Patterns
A pattern is a way to look at a piece of data and ask “is it shaped like this — and if so, can you pull these parts out for me?” Patterns let you match against a value and unpack it at the same time, in a single step.
You’ve already seen patterns if you’ve used a match expression. Here’s a small one:
match command {
"quit" -> exit_game()
"help" -> show_help()
_ -> println("unknown command")
}
Each line on the left side of -> is a pattern. The first pattern that matches command wins, and its right side runs.
Where patterns appear
Three places in Abra accept patterns:
matchexpressions — choose a branch based on the shape of a value.letandvarbindings — pull values apart while binding them to names.forloops — pull apart each item as you iterate.
The kinds of patterns
Match a specific value
A literal pattern matches one specific value. Useful for small lookups:
fn day_name(day: int) -> string {
match day {
1 -> "Monday"
2 -> "Tuesday"
3 -> "Wednesday"
4 -> "Thursday"
5 -> "Friday"
_ -> "weekend"
}
}
Literals can be int, float, string, bool, or nil.
Catch everything else
The wildcard _ matches any value but doesn’t bind it to a name. It’s how you write “anything else”:
match user_input {
"yes" -> proceed()
"no" -> stop()
_ -> println("please answer yes or no")
}
Bind a value to a name
A bare identifier matches anything and binds the value to that name. Use it when you want to do something with the value, not just check what it is:
match get_age() {
0 -> println("just born!")
age -> println("age is " .. age)
}
In the second arm, age is a fresh variable that holds whatever get_age() returned.
Pull data out of an enum
If a value is an enum variant, you can match the variant and bind the data it carries in one step. Use leading-dot syntax to name the variant:
type Shape =
| Circle(float)
| Rectangle(float, float)
| Origin
fn area(s: Shape) -> float {
match s {
.Circle(r) -> 3.14 * r * r
.Rectangle(w, h) -> w * h
.Origin -> 0.0
}
}
.Circle(r) says “if s is a Circle, run this branch — and let me call its inner float r”.
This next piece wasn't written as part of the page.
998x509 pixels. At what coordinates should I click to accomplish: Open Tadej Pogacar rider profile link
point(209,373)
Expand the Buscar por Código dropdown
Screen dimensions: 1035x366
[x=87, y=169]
This is the most common use of patterns. It’s how you handle option and result:
match read("config.txt") {
.ok(text) -> println(text)
.err(e) -> println("oops: " .. e)
}
match user.try_get("nickname") {
.some(name) -> println("hi, " .. name)
.none -> println("hi, anonymous")
}
Pull tuples apart
Tuple patterns destructure tuples by writing one. You can mix wildcards, literals, and bindings:
match point {
(0, 0) -> "at the origin"
(0, y) -> "on the y-axis at height " .. y
(x, 0) -> "on the x-axis at position " .. x
(x, y) -> "somewhere at (" .. x .. ", " .. y .. ")"
}
Tuple destructuring is the most common form of pattern in let:
let (x, y) = get_position()
let (name, age) = ("Alice", 30)
let pairs = [(1, "one"), (2, "two"), (3, "three")]
for pair in pairs {
let (number, word) = pair
println(number .. " = " .. word)
}
Combine patterns inside other patterns
Patterns nest. You can put a variant pattern inside a tuple pattern, a tuple pattern inside a variant pattern, and so on. This is useful when you want to handle several pieces of state together:
// Both players have to be ready before the game starts
match (player1.status, player2.status) {
(.Ready, .Ready) -> start_game()
(.Ready, _) -> println("waiting for player 2")
(_, .Ready) -> println("waiting for player 1")
_ -> println("waiting for both players")
}
You can also peer into nested enums:
// Walk a linked list and pull out the head if it exists
match maybe_list {
.some(.cons(head, _)) -> "first element is " .. head
.some(.empty) -> "list is empty"
.none -> "no list"
}
Exhaustiveness — the compiler has your back
When you write a match, the compiler checks that you’ve covered every possible value. If you forget a variant, you get a clear error pointing at what’s missing.
type Color = Red | Green | Blue
// Compile error: missing pattern .Blue
match c {
.Red -> "stop"
.Green -> "go"
}
This is one of the best things about patterns: refactoring becomes much safer. If you add a new variant to an enum, every match on that enum will tell you it needs to be updated. Use _ as a catch-all when you genuinely want to ignore the rest, but reach for it sparingly — explicit cases are easier to maintain.